The first method, replicated traditional backups, is a lot like the old way of doing backups. Customers backup their data to some type of deduplication system that replicates those backups to another location. In some cases, the data is replicated to another deduplication appliance located in a different data center of the same company. But some products are able to store these deduplicated backups in the cloud and use them for recovery in the case of disaster.
The downside of the replicated traditional backups method is traditional backups require a traditional restore. The cloud helps in that it can easily provide the infrastructure for the VMs you will restore. However, the company will still experience significant downtime while it waits for the VMs to be restored.
The second method, instant recovery from deduplicated backups, is a lot like the first method in that deduplicated backups are sent to a cloud storage provider and are used in a recovery. The difference here is backups are stored in such a way that VMs can run directly from the deduplicated backup data. VMs wouldn’t need to be restored; they simply need to be restarted from the backups.
The advantage of this method over replicated traditional backups is it does not require a restore in order to restart the data center. Assuming the proper steps took place prior to the disaster, the VM infrastructure should simply be able to be restarted at the recovery location. One disadvantage to this method is there may be performance challenges when running multiple VMs from a deduplicated backup store. In fact, depending on the deduplication technology, you may even struggle to start a single VM with decent performance.

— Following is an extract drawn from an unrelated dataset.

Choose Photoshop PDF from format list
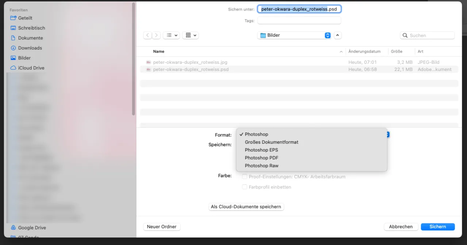The height and width of the screenshot is (245, 467). pos(262,158)
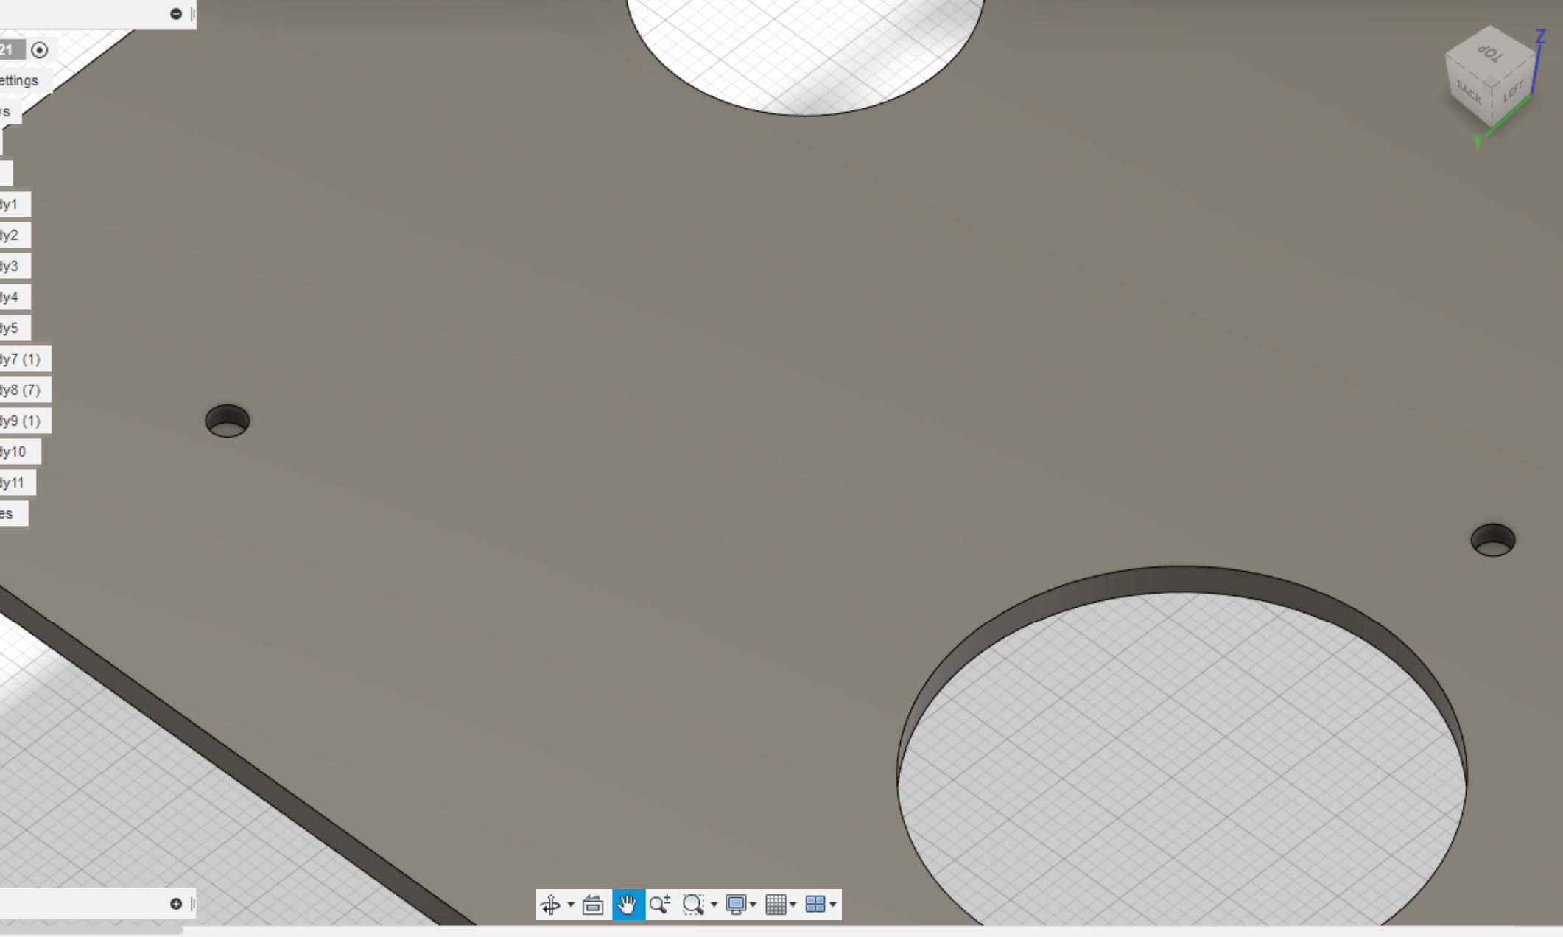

Another disadvantage is the backups contain images of VMs of a certain hypervisor (e.g. VMware VMDKs). This means it would require the same hypervisor infrastructure at the recovery site. Historically, this would mean a customer would not be able to use a vendor like AWS or Azure as their recovery site, since they do not offer VMware. But this should be less of a problem moving forward as VMware is now available on AWS.
The final method, instant recovery from non-deduplicated backups, is when a vendor continually updates an un-deduplicated block image in the cloud. This solves the performance challenges with the deduplicated backups method, because the recovery image is stored in a native block format. Theoretically, this method could easily recover an entire data center without a performance issue.
It can also solve the second issue of the hypervisor limitations, because the recovery image can also be converted to whatever format is needed for a different hypervisor. For example, it would be possible to backup a VMware environment and convert the images to AMI format to be usable in AWS.
Companies that support this idea of continually updating an image usually do so incrementally; meaning each backup incrementally copies the new blocks to the recovery image so that it is up to date as of the most recent backup. The downside to this method is it requires storing one or more copies of your data on cloud block storage, versus using the less-expensive object storage that cloud vendors offer. In Amazon terms, this means storing at least one copy of your data in EBS, instead of storing all of it in S3.
Cloud recovery will become the standard recovery mechanism for most companies. It simply makes too much financial sense. Companies that only support replicated traditional backups will be forced to adapt to instant recovery in the cloud. Companies that only support instant recovery from deduplicated backups will be forced to either address the performance limitations of doing so, or convert to the final method of updating a non-deduplicated image that is only used in a disaster. In a few years, the only companies left doing their own recovery infrastructure will be the largest enterprises that can build it and manage for less money than the alternatives.